Copy out the part of the items below that opens with the line containing "Click the green station" and closes with the line containing "should pyautogui.click(x=291, y=60).", keeping each line as it appears.
+++++
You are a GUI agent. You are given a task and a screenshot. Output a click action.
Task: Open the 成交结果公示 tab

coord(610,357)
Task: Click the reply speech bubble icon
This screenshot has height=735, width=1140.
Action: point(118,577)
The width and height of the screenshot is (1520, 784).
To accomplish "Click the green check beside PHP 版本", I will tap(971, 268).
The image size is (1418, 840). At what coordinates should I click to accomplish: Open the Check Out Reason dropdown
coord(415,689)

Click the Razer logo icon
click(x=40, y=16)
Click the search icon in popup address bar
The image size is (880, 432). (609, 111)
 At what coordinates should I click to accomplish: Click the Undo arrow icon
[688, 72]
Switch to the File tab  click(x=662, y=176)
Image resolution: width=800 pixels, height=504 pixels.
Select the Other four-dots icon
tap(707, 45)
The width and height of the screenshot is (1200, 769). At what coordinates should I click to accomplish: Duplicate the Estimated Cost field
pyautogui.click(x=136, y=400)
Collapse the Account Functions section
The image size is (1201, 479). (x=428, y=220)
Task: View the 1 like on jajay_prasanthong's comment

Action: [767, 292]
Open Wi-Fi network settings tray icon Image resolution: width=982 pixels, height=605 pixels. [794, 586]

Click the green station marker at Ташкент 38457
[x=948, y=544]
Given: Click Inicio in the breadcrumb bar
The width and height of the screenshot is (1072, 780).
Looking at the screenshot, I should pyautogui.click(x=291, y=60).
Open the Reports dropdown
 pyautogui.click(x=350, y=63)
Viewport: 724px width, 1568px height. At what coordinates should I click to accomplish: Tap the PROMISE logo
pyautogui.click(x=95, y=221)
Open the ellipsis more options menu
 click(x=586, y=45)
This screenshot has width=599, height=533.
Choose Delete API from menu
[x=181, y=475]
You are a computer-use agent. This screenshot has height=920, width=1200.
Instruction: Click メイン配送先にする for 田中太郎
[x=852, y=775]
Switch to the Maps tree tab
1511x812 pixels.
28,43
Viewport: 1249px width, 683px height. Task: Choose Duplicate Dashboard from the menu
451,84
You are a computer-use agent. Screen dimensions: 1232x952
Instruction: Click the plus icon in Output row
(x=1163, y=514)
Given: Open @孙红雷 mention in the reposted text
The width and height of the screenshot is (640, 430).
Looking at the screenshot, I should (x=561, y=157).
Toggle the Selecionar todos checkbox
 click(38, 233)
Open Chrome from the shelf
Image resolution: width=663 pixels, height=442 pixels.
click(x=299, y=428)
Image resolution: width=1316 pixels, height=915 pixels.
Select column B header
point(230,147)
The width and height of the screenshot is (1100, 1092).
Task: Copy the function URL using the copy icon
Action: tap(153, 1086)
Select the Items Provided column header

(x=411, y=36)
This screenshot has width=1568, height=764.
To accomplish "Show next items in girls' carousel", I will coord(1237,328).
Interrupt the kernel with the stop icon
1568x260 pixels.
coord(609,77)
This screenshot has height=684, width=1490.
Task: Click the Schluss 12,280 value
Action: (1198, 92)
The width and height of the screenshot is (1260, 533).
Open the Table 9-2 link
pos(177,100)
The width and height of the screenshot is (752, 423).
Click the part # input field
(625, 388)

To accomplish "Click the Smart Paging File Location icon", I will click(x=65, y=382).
+++++
*Expected output*.
Click the green station marker at Ташкент 38457
[x=948, y=544]
Given: Click Inicio in the breadcrumb bar
The width and height of the screenshot is (1072, 780).
Looking at the screenshot, I should pyautogui.click(x=291, y=60).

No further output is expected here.